How do I best write articles that help readers use the Homebrewery? Well, up until now that meant opening up a new Homebrewery document, writing out some markdown and CSS, copying that into WordPress (the CodePro plugin) and uploading a screenshot of the preview pane to paste into the article to show the result.
That’s a lot of steps, but also fairly static for readers. Ideally, I could use something like an embed of Homebrewery, something like CodePen, so that readers could tinker with values right then & there.
I have long wanted to create something like a little mini-HB editor, but the difficulty and time to do so was prohibitive. Well, this past week I basically prompted my way there with Copilot/GPT:
The experience was smooth– I never really ran into an issue, just an occasional change in direction. I reviewed large parts of it, but I’m certainly no expert especially when building out the WordPress integration. The component is a Lit web component, and builds to an ES Module and WordPress plugin. It has a Storybook for documentation. It’s not currently hosted on Github or other platform, yet, but likely will be after I’ve had some time to test it.
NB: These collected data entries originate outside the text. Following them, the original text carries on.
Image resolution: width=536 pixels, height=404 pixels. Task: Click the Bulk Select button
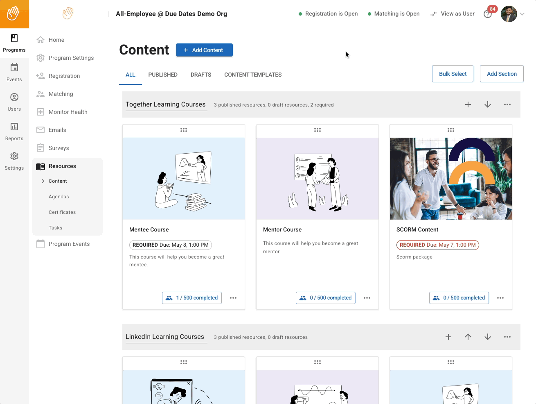453,74
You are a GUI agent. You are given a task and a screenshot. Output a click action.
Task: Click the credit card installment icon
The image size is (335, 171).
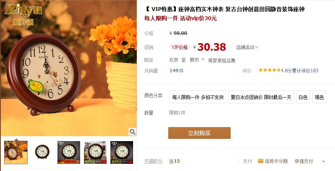[261, 161]
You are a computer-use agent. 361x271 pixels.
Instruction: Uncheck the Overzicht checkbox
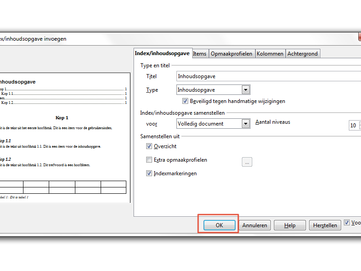[149, 146]
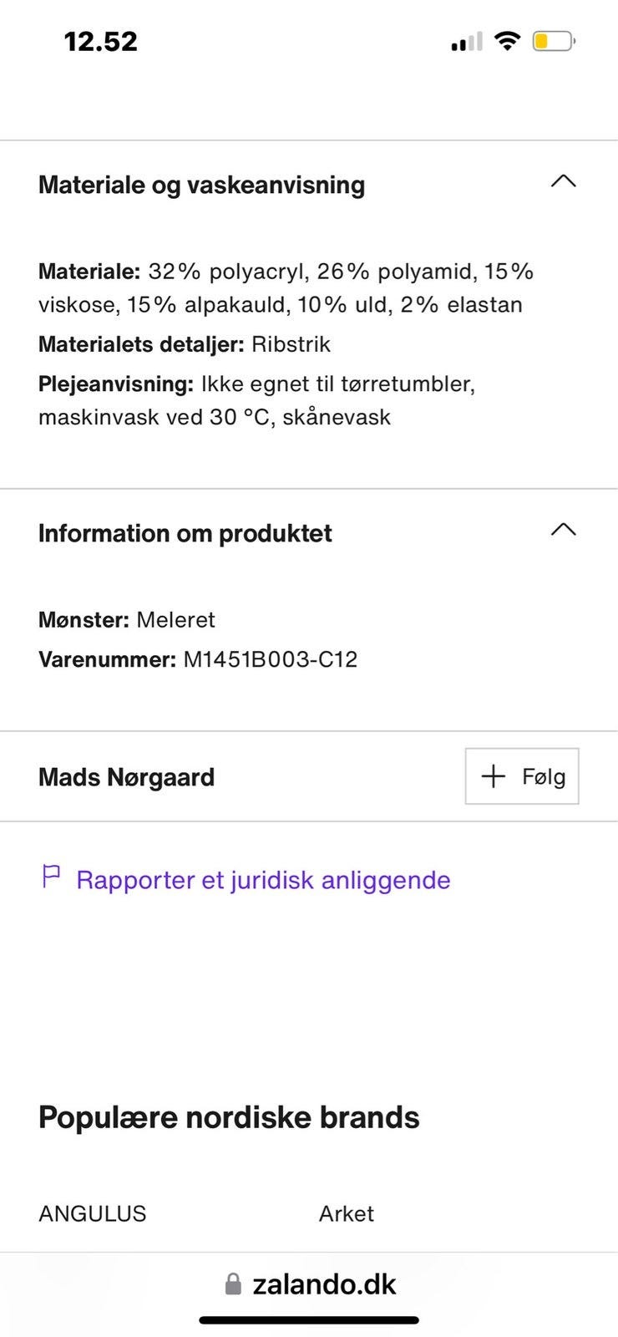Select the ANGULUS brand entry
This screenshot has width=618, height=1337.
click(92, 1213)
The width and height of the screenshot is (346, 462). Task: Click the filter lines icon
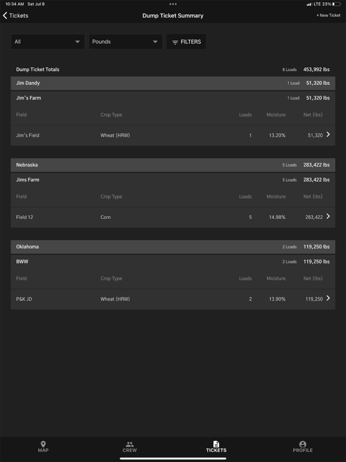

I hope that by making it available as an ES Module and WP plugin that someone else will take it up and use it in their blogs or whatever. If you are reading this and it’s still not available on Github a week after posting this, ping me on Discord or Github and ask– I’ve likely forgot about it.
What does it do?
Well, for starters, it has the three panels: Markdown/CSS, HTML, and Preview. The key benefit over using HB directly is that you can see the relevant rendered HTML right next to your Markdown, rather than opening the browser’s Inspector and having to navigate that. Don’t get me wrong, you’ll still very likely be using that tool on the regular, but as a teaching aid it is nice to surface that HTML more concisely.
The Preview panel takes an array of stylesheets and applies them. Right now, that array is basically the “Blank” and “PHB” themes available in HB. Those two are layered (just like in HB), so you get a pretty good approximation (if not exact) of what is happening in HB. A third stylesheet called “Simplify” is optionally layered at the top, and removes some of the page padding/margin and a few other things so that the Preview doesn’t have a lot of extra whitespace we don’t care about in most instances here. If seeing a full page as it would exist in HB is necessary, the “Simplify” stylesheet can be left off by the author.
Most importantly, it’s editable by readers. So if a post author is talking about colors and has some values dropped in to the CSS editor, you can go ahead and change them to see the effect. Or change length values. Or drop in some text from your own brew and see how that effects it.
Some Examples
Let’s make a table:
It’s so easy to type in that table and show the HTML structure of the whole thing, plus the preview of it. And now you can change that 10% in the first column and see what it does. Or remove the ^ or it’s whole row, and see how it interacts of cell merging across rows.
Let’s talk images:
Yeah, URLs work, so go ahead and throw your own images into these things.
What does it not do?
Well, probably several things. But the one at top of mind is that \page doesn’t work. The editor doesn’t support breaking documents into multiple pages. Possibly it will need an option to support that in the future, for articles about page numbering or other cross-page features. But I will have to cross that bridge later.
What now?
For now I’m just going back through some old posts (mostly in the Almanac) to switch to this editor, away from CodePro + screenshots. Then I hope to start writing a bit more since this reduces the effort by quite a bit. I can imagine this will help with authoring from mobile, too, which is big. And if anyone is reading this, and the editor is not working for you or you have suggestions, find me on Github or Discord.
P.S.
I used GPT extensively to create this editor, which I know has lots of meaning. To be clear, I don’t use AI to create anything on this blog or really write anything outside of code, or to generate images. This disclaimer isn’t an attempt at being absolved, but just an FYI.